Secondo la Società Italiana di psichiatria sono oltre un milione gli italiani che rischiano di sviluppare disturbi mentali inseguito alla diffusione del Covid-19 e alle conseguenti restrizioni che ha causato . Tra questi la Sindrome della Capanna, ma di cosa si tratta esattamente?
Dopo due mesi di notizie allarmanti, più di 30.000 morti solo in Italia ed un numero di persone infettate elevatissimo, che fra l’altro continua a crescere, l’unico luogo che abbiamo imparato a riconoscere come sicuro è la casa. Ci siamo, con molte difficoltà abituati a stare a casa, rinunciando ad ogni forma di svago e socialità. All’inizio è stato difficile abituarsi a non uscire, a non frequentare più bar, colleghi amici e tutti quei luoghi che facevano parte della quotidianità di ognuno di noi, poi però ci siamo abituati. Un esempio banale, ma in realtà molto significativo è quello relativo ai supermercati. All’inizio della quarantena erano rimasti aperti solo i supermercati e le persone andavano a fare la spesa in media ogni tre giorni (nonostante le terribili file) oggi, dopo più di due mesi andiamo a fare la spesa una volta a settimana se non ogni 10 giorni.
La casa da luogo di noia e di temuta asocialità per tutti noi è divenuta un rifugio, un luogo sicuro, dove trascorrere una quotidianità fatta di intimità e calore. Abbiamo imparato a cucinare di più e a fare a meno di tante cose che fino a 60 giorni fa ci sembravano essenziali.

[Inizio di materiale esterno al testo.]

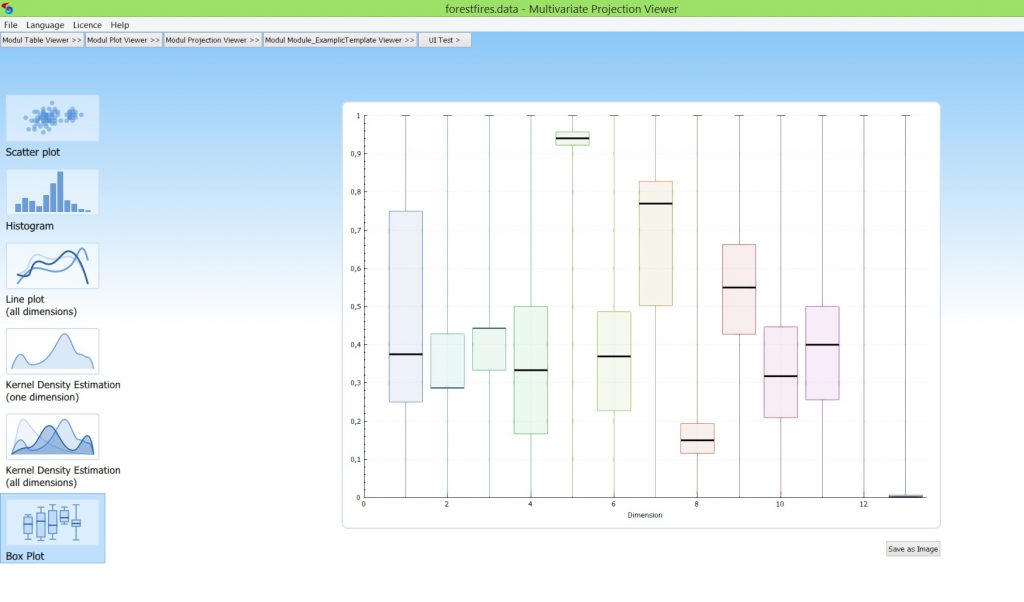Expand Modul Module_ExamplicTemplate Viewer dropdown
Viewport: 1024px width, 602px height.
pos(340,40)
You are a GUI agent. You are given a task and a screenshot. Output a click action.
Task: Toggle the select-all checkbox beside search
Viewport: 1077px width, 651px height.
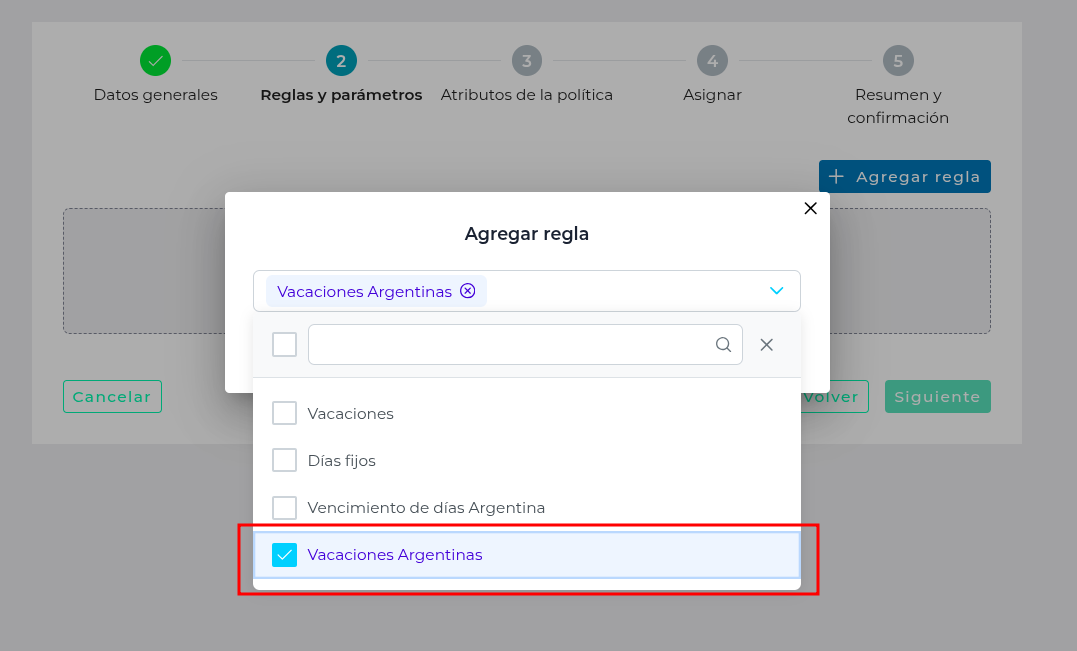[285, 345]
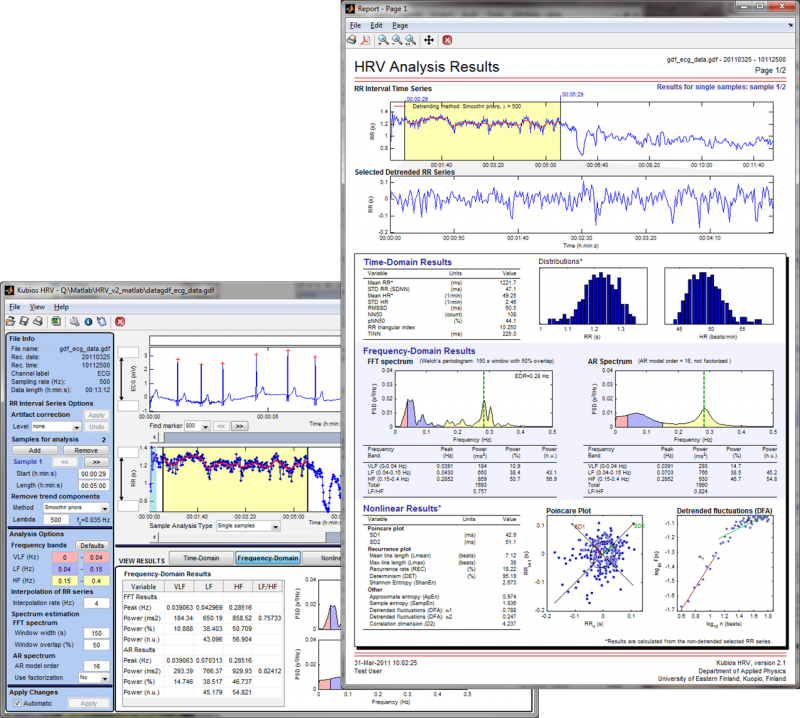Click the first magnifier zoom icon in Report
Viewport: 800px width, 718px height.
[384, 40]
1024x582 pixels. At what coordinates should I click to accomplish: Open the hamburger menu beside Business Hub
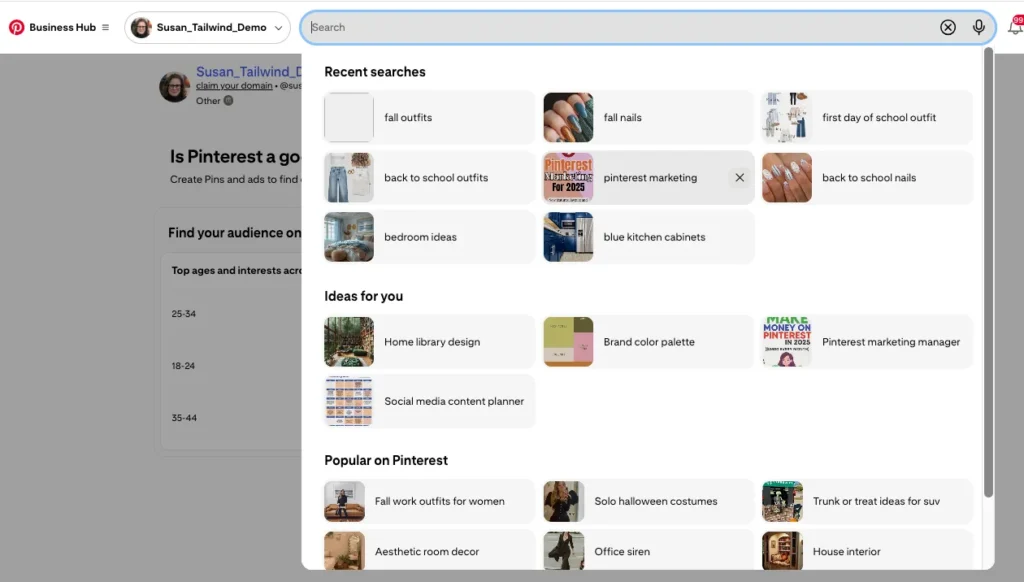[x=105, y=27]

Ora, il rientro è imminente alcuni hanno già varcato la soglia dei loro uffici sanificati altri lo dovranno fare a breve. Tutti abbiamo paura di questa nuova fase, tutti abbiamo paura di questo invisibile killer, ma alcuni di
noi sembrano bloccati più di altri.
Molte persone stanno infatti, sviluppando sintomi che vanno oltre la normale paura di contrarre il Covid-19, provano ansia, frustrazione e paura all’idea di allontanarsi dalla loro casa. Si tratta di una preoccupazione profonda e pervasiva che affligge anche le persone più equilibrate. Tali sintomi rappresentano una vera e propria sindrome detta “sindrome della capanna”.
Dopo 60 giorni di quarantena sono molte le persone che, pur non avendo mai avuto disturbi, vive la possibilità di ritorno alla “normalità” con l’ansia. Le persone afflitte dalla “sindrome della capanna” lamentano la paura di non riuscire a riprendere i ritmi precedenti, di non adattarsi.

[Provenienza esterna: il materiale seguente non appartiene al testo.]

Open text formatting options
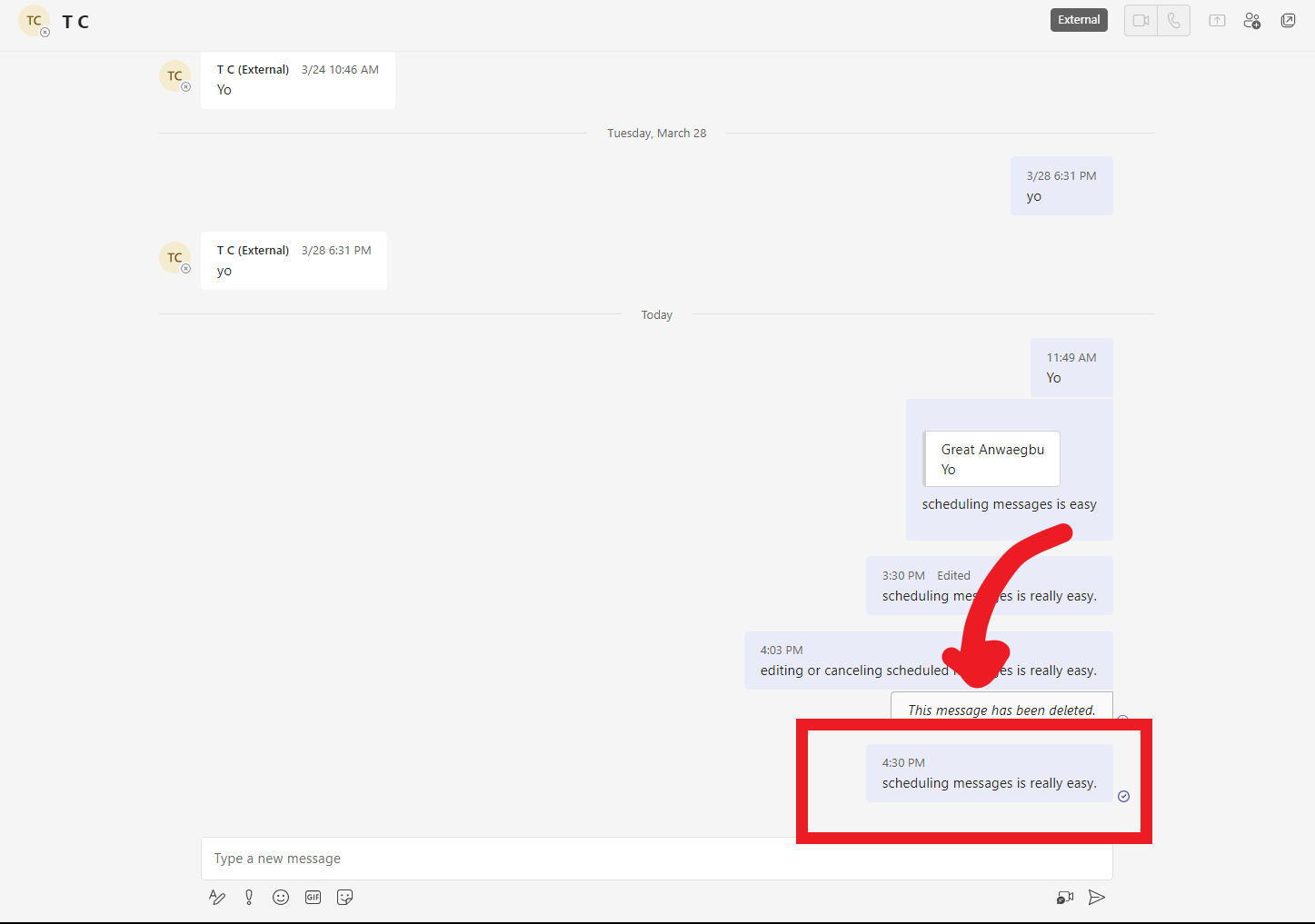This screenshot has height=924, width=1315. [216, 897]
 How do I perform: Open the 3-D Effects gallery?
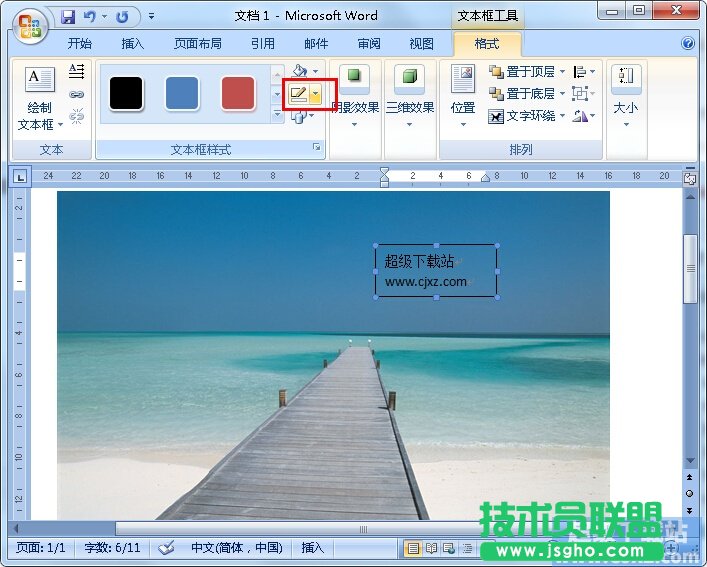(x=410, y=100)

Questa è una reazione del tutto normale, conseguente all’eccezionalità della situazione. Tale fenomeno era già stato rilevato negli USA dopo il crollo delle Torri Gemelle, quando moltissime persone trovarono grandi
difficoltà a tornare alla normalità.
E’ importante comunque stabilire una linea di confine che ci possa indicare quando il malessere o la preoccupazione di tornare alla normalità può divenire un vero e proprio disagio psicologico. Tale confine è stato indicato dalla società italiana di psichiatria e dall’OMS in 3 settimane, ricordandoci e ammonendo che

“se il disagio si protrae per più di tre settimane ed è acuito dall’incertezza verso il futuro, dalla preoccupazione per la situazione economica e per la precarietà del lavoro, in un caso su tre aumenta il rischio di sviluppare nel tempo veri e propri disturbi mentali, come la depressione maggiore, gli attacchi di panico e disturbi dell’adattamento”.


Risulta quindi molto importante affrontare le proprie paure e, se necessario, rivolgersi allo specialista se sintomi quali: ansia, frustrazione, insonnia e irascibilità non passano.